→ Exercise description
Keep every character as it is and output all of the records.

→ Data excerpts
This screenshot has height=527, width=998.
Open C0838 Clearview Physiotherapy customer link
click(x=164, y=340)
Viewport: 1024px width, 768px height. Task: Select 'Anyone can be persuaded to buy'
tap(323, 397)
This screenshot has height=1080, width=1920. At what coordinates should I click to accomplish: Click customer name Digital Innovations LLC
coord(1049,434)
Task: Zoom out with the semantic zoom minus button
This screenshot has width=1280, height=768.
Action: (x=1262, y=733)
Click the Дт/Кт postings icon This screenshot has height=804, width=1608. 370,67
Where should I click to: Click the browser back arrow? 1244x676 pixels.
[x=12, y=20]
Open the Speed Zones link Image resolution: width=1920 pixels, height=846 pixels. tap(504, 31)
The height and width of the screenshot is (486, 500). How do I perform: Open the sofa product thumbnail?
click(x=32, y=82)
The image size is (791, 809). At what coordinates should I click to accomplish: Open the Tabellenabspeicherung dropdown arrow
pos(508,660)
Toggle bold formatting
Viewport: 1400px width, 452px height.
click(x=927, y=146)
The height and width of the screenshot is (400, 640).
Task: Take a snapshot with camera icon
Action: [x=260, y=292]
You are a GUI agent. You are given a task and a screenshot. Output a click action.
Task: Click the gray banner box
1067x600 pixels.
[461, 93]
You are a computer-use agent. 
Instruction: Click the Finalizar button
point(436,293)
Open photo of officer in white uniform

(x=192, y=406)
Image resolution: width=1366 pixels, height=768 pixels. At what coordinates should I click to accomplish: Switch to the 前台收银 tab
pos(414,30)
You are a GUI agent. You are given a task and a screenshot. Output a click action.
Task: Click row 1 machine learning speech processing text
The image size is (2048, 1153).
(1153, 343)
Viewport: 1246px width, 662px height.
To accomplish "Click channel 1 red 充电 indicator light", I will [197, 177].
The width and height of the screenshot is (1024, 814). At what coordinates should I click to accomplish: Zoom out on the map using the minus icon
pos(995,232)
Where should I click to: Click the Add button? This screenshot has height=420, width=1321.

→ Reply to the exercise
This screenshot has height=527, width=998.
Open C0838 Clearview Physiotherapy customer link
click(x=164, y=340)
Viewport: 1024px width, 768px height. Task: Select 'Anyone can be persuaded to buy'
tap(323, 397)
This screenshot has height=1080, width=1920. At what coordinates should I click to accomplish: Click customer name Digital Innovations LLC
coord(1049,434)
Task: Zoom out with the semantic zoom minus button
This screenshot has width=1280, height=768.
Action: (x=1262, y=733)
Click the Дт/Кт postings icon This screenshot has height=804, width=1608. 370,67
Where should I click to: Click the browser back arrow? 1244x676 pixels.
[x=12, y=20]
Open the Speed Zones link Image resolution: width=1920 pixels, height=846 pixels. tap(504, 31)
The height and width of the screenshot is (486, 500). How do I perform: Open the sofa product thumbnail?
click(x=32, y=82)
The image size is (791, 809). At what coordinates should I click to accomplish: Open the Tabellenabspeicherung dropdown arrow
pos(508,660)
Toggle bold formatting
Viewport: 1400px width, 452px height.
click(x=927, y=146)
The height and width of the screenshot is (400, 640).
Task: Take a snapshot with camera icon
Action: [x=260, y=292]
You are a GUI agent. You are given a task and a screenshot. Output a click action.
Task: Click the gray banner box
1067x600 pixels.
[461, 93]
You are a computer-use agent. 
Instruction: Click the Finalizar button
point(436,293)
Open photo of officer in white uniform

(x=192, y=406)
Image resolution: width=1366 pixels, height=768 pixels. At what coordinates should I click to accomplish: Switch to the 前台收银 tab
pos(414,30)
You are a GUI agent. You are given a task and a screenshot. Output a click action.
Task: Click row 1 machine learning speech processing text
The image size is (2048, 1153).
(1153, 343)
Viewport: 1246px width, 662px height.
To accomplish "Click channel 1 red 充电 indicator light", I will [197, 177].
The width and height of the screenshot is (1024, 814). At what coordinates should I click to accomplish: Zoom out on the map using the minus icon
pos(995,232)
Where should I click to: Click the Add button? This screenshot has height=420, width=1321.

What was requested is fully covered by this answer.